==== Dataset entries
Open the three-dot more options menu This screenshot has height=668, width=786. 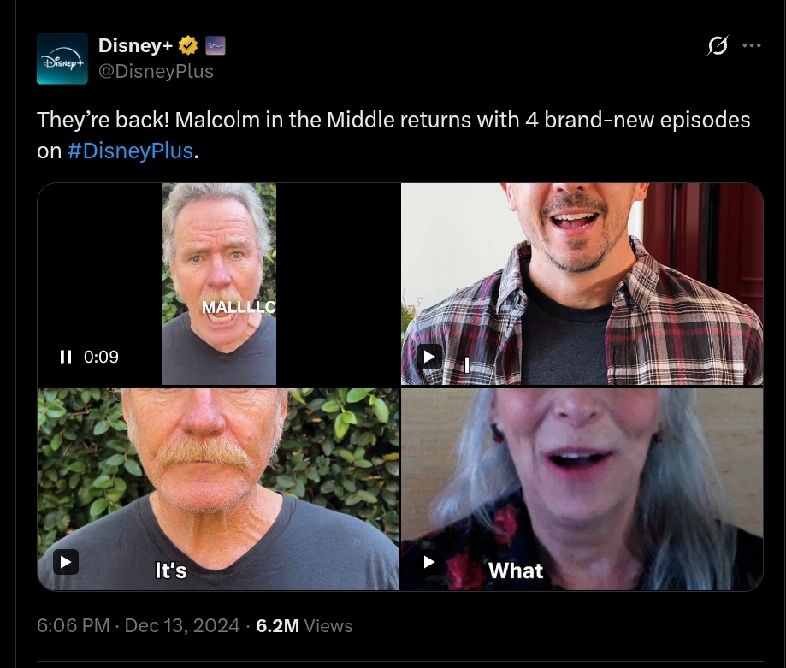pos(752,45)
========
==== Dataset entries
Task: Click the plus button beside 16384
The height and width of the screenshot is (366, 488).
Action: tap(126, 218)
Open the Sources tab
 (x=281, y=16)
========
Work to be completed: Reproduce verbatim the material starting with the line that contains "Task: Click the plus button beside 16384" and continuing through the line that contains "(x=281, y=16)", reproducing only those lines.

Solution for this task:
Task: Click the plus button beside 16384
The height and width of the screenshot is (366, 488).
Action: tap(126, 218)
Open the Sources tab
 (x=281, y=16)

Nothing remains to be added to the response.